PROBLEM TO SOLVE —
In the reply, give back exactly the lines from the one with "Task: Open the 'What to select' dropdown" through the last line of the records, without pictures.

Start of DATASET CONTENT

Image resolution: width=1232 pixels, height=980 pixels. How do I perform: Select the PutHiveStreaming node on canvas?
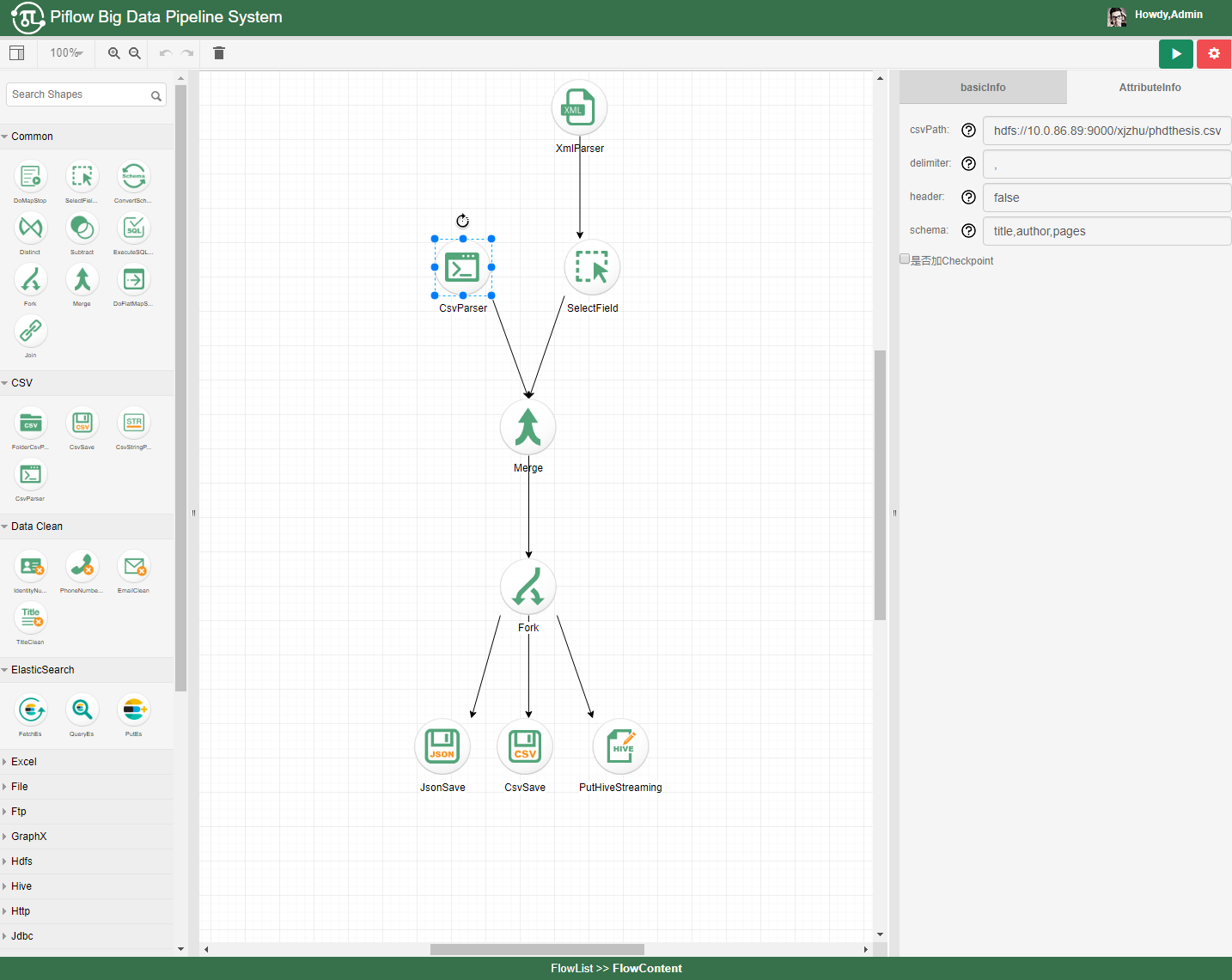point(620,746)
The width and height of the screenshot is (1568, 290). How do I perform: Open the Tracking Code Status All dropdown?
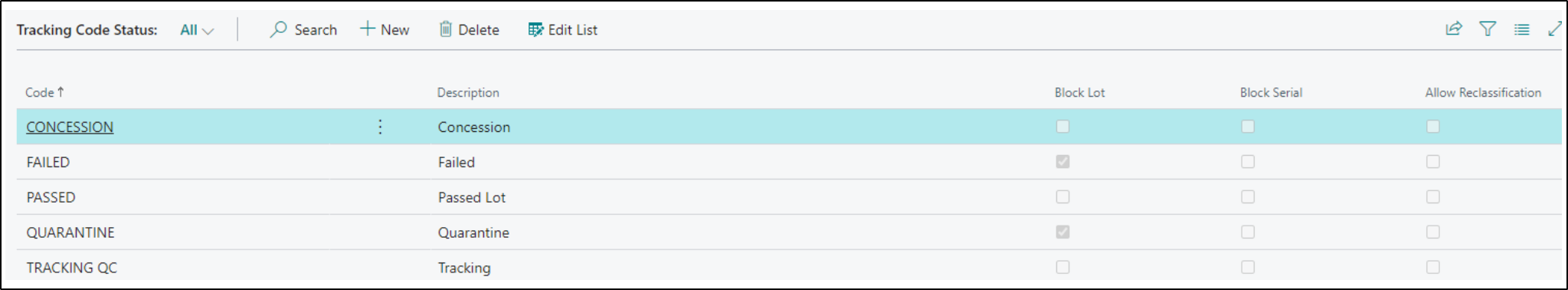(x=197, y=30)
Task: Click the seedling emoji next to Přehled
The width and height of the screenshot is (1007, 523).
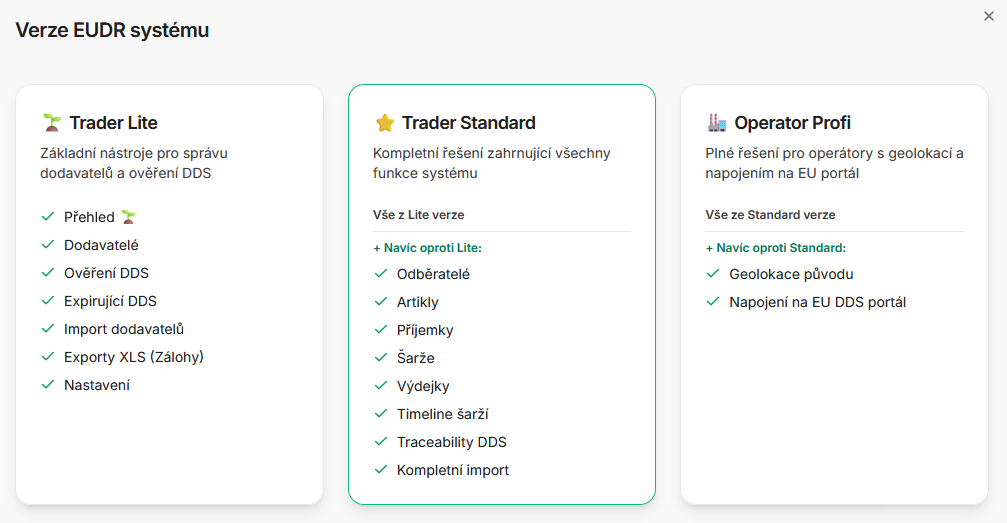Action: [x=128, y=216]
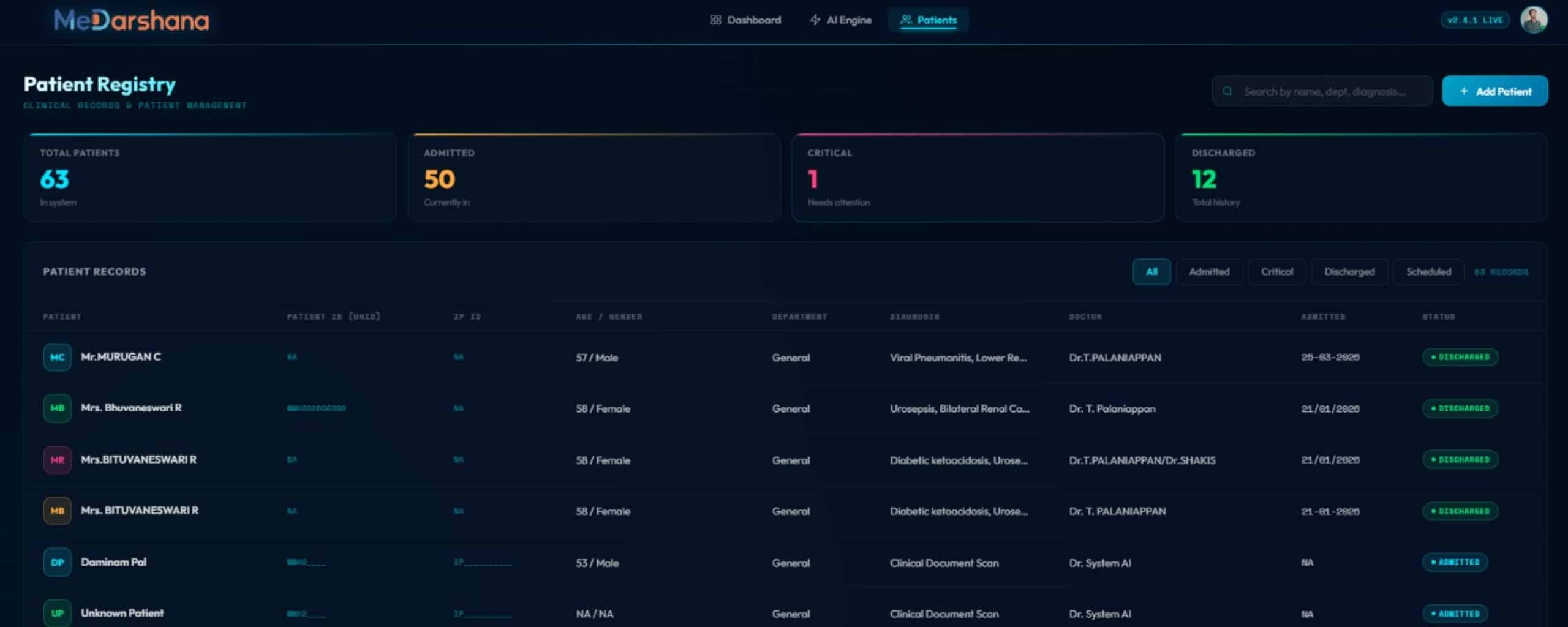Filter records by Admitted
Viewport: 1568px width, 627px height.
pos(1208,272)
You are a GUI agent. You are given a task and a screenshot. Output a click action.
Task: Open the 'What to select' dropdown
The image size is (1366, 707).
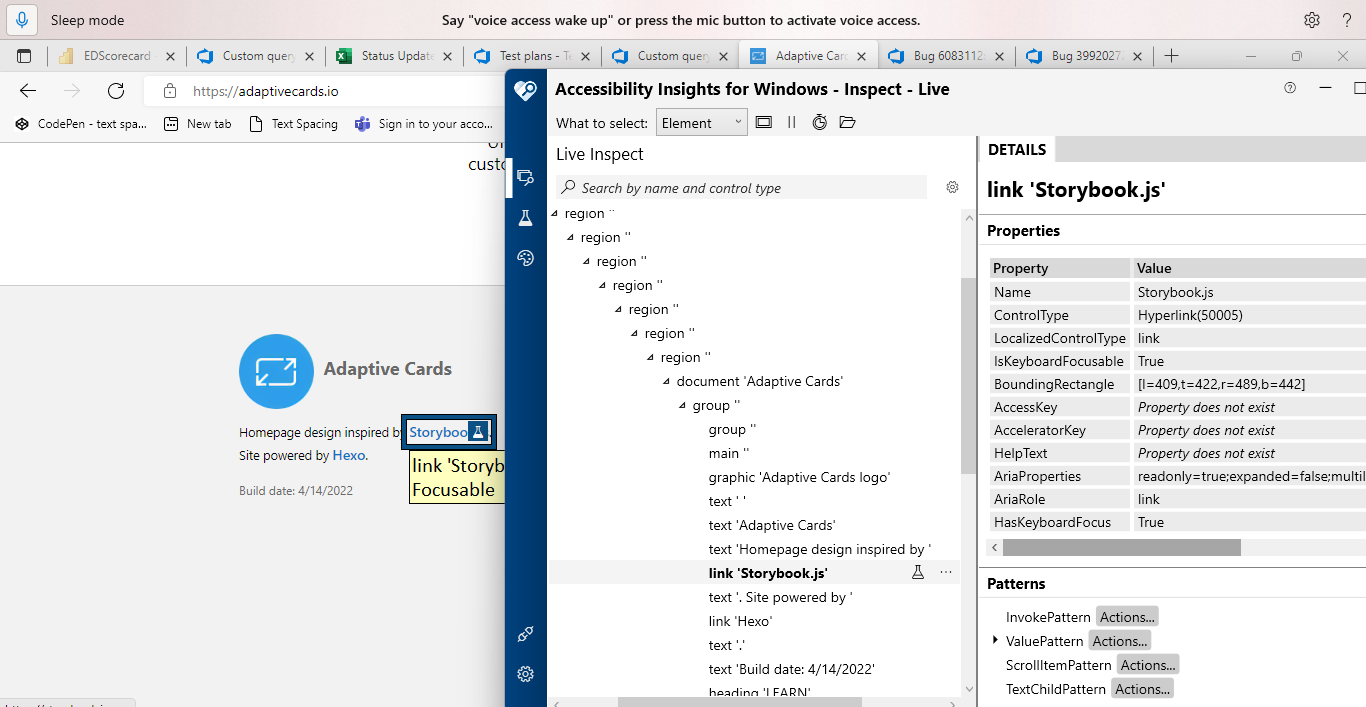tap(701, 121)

End of DATASET CONTENT

EXPECTED ANSWER —
Task: Open the 'What to select' dropdown
The image size is (1366, 707).
tap(701, 121)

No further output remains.